Remy (Jude Law) and Jake (Forest Whitaker) are two employees who work for The Union. Called repo men, their job is to repossess the organs in the event that a client fails to pony up the dough in time. By tasering their prey, they swiftly use their occupational tools to remove the organ, often leaving their ex-client dead. The repo men work quickly, methodically and without emotion. Remy’s wife constantly reprimands her husband for his distasteful job, wishing he would take up a more honest sales job with his weasely boss, Frank (Liv Schreiber). But this falls on deaf ears, until one fateful day, Remy gets into an accident.

He wakes up in a hospital with an artificial heart pumping inside him and, of course, this is a heart he can’t afford. Suddenly feeling sympathetic towards all the clients he ruthlessly dealt with previously, he finds it difficult to keep doing his job with the same vigour. Soon, Remy finds himself amongst the hunted, along with another woman (Alice Braga). The movie instantly picks up pace here, as the two convicts run for their lives, giving us a few enthralling suspense-filled and comic-book-type action scenes.

Repo Men’s run time is unnecessarily long, and much could have been chopped to tighten the plot.
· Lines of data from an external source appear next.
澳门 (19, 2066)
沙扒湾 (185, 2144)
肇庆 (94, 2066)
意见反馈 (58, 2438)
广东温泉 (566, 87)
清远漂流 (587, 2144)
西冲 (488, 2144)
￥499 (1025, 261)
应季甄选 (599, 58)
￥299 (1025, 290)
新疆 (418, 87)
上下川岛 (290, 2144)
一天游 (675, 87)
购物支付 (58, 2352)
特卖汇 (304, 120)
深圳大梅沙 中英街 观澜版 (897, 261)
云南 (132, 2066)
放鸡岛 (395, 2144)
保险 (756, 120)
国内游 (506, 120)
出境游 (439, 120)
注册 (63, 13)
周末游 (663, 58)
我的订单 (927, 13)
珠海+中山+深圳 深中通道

The movie has its virtues, including some great visual production and lots of humour, but somehow it fails to make the point that it so desperately tries to. Even though several premises, such as inflated interest rates and corporate corruption, are hit upon several times in the movie, the satire is easy to miss, and Repo Men simply comes across as another violent science-fiction fantasy flick that must be taken at face value in order to be appreciated by its audience. Disclaimer: Watch it only if you can stomach a whole lot of flying blood and gory sequences.